- _ÉNONCÉ A_
Pouvez-vous transcrire fidèlement le passage de l'extrait sur les institutions politiques, de « Au premier regard » à « un immense bouleversement. » ?

- _EXTRAIT_
Au premier regard qu'on jette sur ces anciennes institutions, elles paraissent singulières, anormales, violentes surtout et tyranniques. Parce qu'elles sont en dehors de nos mœurs et de nos habitudes d'esprit, on est d'abord porté à croire qu'elles étaient en dehors de tout droit et de toute raison, en dehors de la ligne régulière qu'il semble que les peuples devraient suivre, en dehors pour ainsi dire des lois ordinaires de l'humanité. Aussi juge-t-on volontiers qu'il n'y a que la force brutale qui ait pu les établir, et qu'il a fallu pour les produire au jour un immense bouleversement.

L'observation des documents de chaque époque nous a amené peu à peu à un autre sentiment. Il nous a paru que ces institutions s'étaient formées d'une manière lente, graduelle, régulière, et qu'il s'en fallait beaucoup qu'elles pussent avoir été le fruit d'un accident fortuit ou d'un brusque coup de force. Il nous a semblé aussi qu'elles ne laissaient pas d'être conformes à la nature humaine ; car elles étaient d'accord avec les mœurs, avec les lois civiles, avec les intérêts matériels, avec la manière de penser et le tour d'esprit des générations d'hommes qu'elles régissaient. C'est même de tout cela qu'elles sont nées, et la violence a contribué pour peu de chose à les fonder.

Les institutions politiques ne sont jamais l'œuvre de la volonté d'un homme ; la volonté même de tout un peuple ne suffit pas à les créer. Les faits humains qui les engendrent ne sont pas de ceux que le caprice d'une génération puisse changer. Les peuples ne sont pas gouvernés suivant qu'il leur plaît de l'être, mais suivant que l'ensemble de leurs intérêts et le fond de leurs opinions exigent qu'ils le soient. C'est sans doute pour ce motif qu'il faut plusieurs âges d'hommes pour fonder un régime politique et plusieurs autres âges d'hommes pour l'abattre.

De là vient aussi la nécessité pour l'historien d'étendre «es recherches sur un vaste espace de temps. Celui qui bornerait son étude à une seule époque s'exposerait, sur cette époque même, à de graves erreurs. Le siècle où une institution apparaît au grand jour, brillante, puissante, maîtresse, n'est presque jamais celui où elle s'est formée et où elle a pris sa force. Les causes auxquelles elle doit sa naissance, les circonstances où elle a puisé sn vigueur et sa sève, appartiennent souvent à un siècle fort antérieur. Cela est surtout vrai de la féodalité, qui est peut-être, de tous les régimes politiques, celui qui a eu ses racines au plus profond de la nature humaine.

- _ÉNONCÉ B_
Combien de lignes des enregistrements ci-dessous contiennent la chaîne « should », en respectant la casse ? Donnez uniquement le nombre.

[Entrées de données enregistrées]
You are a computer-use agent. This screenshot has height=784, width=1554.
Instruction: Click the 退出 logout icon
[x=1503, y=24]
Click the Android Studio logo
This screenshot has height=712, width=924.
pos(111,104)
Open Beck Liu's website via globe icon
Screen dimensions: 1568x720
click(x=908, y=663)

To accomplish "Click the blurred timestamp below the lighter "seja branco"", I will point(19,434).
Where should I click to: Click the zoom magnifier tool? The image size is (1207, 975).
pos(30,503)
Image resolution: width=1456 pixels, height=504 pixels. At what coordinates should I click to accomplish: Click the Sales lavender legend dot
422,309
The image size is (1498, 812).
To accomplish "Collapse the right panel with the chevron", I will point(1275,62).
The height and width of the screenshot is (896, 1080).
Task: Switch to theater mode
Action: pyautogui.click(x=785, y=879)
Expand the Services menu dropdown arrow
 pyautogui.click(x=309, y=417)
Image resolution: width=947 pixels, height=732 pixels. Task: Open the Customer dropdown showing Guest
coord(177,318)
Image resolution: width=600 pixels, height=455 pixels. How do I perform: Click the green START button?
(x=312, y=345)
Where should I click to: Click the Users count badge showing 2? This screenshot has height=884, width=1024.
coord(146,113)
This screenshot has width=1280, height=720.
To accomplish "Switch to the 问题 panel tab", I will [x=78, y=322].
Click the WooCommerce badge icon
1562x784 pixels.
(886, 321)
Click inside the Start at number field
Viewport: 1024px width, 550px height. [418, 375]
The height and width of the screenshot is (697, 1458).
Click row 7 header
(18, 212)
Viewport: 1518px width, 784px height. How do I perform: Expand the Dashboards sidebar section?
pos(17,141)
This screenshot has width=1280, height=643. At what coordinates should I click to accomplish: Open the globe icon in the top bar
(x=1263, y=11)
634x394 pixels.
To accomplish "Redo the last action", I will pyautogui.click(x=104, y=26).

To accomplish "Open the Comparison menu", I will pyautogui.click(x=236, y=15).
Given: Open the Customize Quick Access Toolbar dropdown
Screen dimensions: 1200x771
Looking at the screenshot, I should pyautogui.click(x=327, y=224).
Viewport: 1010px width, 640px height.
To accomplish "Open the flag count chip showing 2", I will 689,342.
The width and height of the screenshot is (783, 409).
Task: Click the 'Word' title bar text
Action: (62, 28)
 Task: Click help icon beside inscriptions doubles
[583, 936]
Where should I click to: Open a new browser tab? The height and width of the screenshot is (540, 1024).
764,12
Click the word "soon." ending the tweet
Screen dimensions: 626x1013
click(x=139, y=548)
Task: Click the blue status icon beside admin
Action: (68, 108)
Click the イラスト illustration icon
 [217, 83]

- _RÉPONSE A_
Au premier regard qu'on jette sur ces anciennes institutions, elles paraissent singulières, anormales, violentes surtout et tyranniques. Parce qu'elles sont en dehors de nos mœurs et de nos habitudes d'esprit, on est d'abord porté à croire qu'elles étaient en dehors de tout droit et de toute raison, en dehors de la ligne régulière qu'il semble que les peuples devraient suivre, en dehors pour ainsi dire des lois ordinaires de l'humanité. Aussi juge-t-on volontiers qu'il n'y a que la force brutale qui ait pu les établir, et qu'il a fallu pour les produire au jour un immense bouleversement.

- _RÉPONSE B_
6